The Ark released three bluebirds today from my yard. The following video shows two of them being released.
The Ark left me with two mockingbirds ready for release but they were a little concerned about whether they were adequately eating on their own. After Mary left, I fed the mockingbirds dried and live mealworms and they ate them. So, I gave them an opportunity to leave and join Mach 1. They took advantage of the opportunity. As soon as the oldest mockingbird left, the adult mockingbird in the yard chased it. That mockingbird never bothered Mach 1. Was it an age issue? a gender issue? a territorial issue? Mach 1 has been on the lanai cheeping for a couple weeks while the adult mockingbird sang out back. Didi it recognize Mach 1?
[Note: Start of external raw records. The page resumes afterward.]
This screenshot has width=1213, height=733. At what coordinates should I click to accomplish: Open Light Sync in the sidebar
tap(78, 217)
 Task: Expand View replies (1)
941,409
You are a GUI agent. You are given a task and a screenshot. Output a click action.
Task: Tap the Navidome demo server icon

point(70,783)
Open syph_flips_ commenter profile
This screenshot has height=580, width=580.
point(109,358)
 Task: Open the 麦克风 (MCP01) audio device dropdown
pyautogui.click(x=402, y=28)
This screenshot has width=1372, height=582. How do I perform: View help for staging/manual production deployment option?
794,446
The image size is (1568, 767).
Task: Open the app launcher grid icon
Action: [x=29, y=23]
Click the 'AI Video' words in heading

I left the cage in the yard in case any of the released birds wanted a safe place. Then, I would release them elsewhere. I figured if any released mockingbird was uncomfortable they might return to the cage. After dinner, I found Mach 1 in the cage. Little rascal. I gave it access to food outside the cage but left the door to the lanai open so Dart could go in and out. I figured my remaining two birds wouldn’t leave and if they did, they must be ready.
I came back on the lanai this evening and there were three birds. Mach 1 returned. It then left but came back again. This is quite the soft release. If Mach 1 wants to remain with us for the night, it is welcome to do so. I’m sure it will eventually want to do what mockingbirds do.